BARRHEAD High School has been rewarded for its efforts to help make sure the Holocaust is never forgotten.

It is among just 10 schools in Scotland to be awarded level one status for its lessons on the Second World War genocide of European Jews.

The award was presented by Vision Schools Scotland – a partnership between the University of the West of Scotland and the Holocaust Educational Trust –during a ceremony at the Scottish Parliament.

To receive the honour, schools must demonstrate a commitment to the importance of Holocaust education and to developing teacher knowledge to ensure continued expertise in this subject.

Barrhead High headteacher Andy Sinclair said: “We are delighted to have been presented with this award in recognition of our approach to Holocaust education.

“Much hard work has gone in across the school to ensure our pupils learn about this important period of history and we will continue to progress the experiences we provide in this area.”

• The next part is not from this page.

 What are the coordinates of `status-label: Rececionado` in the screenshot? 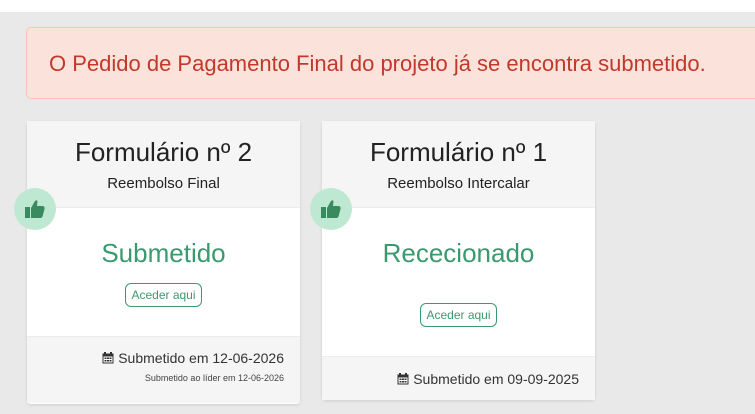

Dr Paula Cowan, director of Vision Schools Scotland, congratulated the school on its achievement.

“We are so delighted that a growing number of schools from across Scotland are expressing an interest in receiving this award,” she said.

“We are currently working hard to present and facilitate CPD for teachers in these schools so that we can support their continued professional growth in Holocaust and Citizenship Education.”

Guest speaker at the ceremony was Barbara Winton, daughter and biographer of the late Sir Nicholas Winton.

In her speech, Mrs Winton told how her father organised the Czech and Slovak ‘kinder’ transports that rescued more than 600 children from the Nazi threat just months before the outbreak of the Second World War. 

She said: “The lesson of the Holocaust teaches us to stand up for decency, respect, tolerance, truth and love and fight against cruelty, intolerance, dishonesty, hatred and aggression.

“We can all do something to make a positive difference. Nothing is a failure if you do something.”

Mr Sinclair said it was “fantastic” to hear from Mrs Winton.

“She reiterated how important it is for us all to have an understanding of the Holocaust,” he added.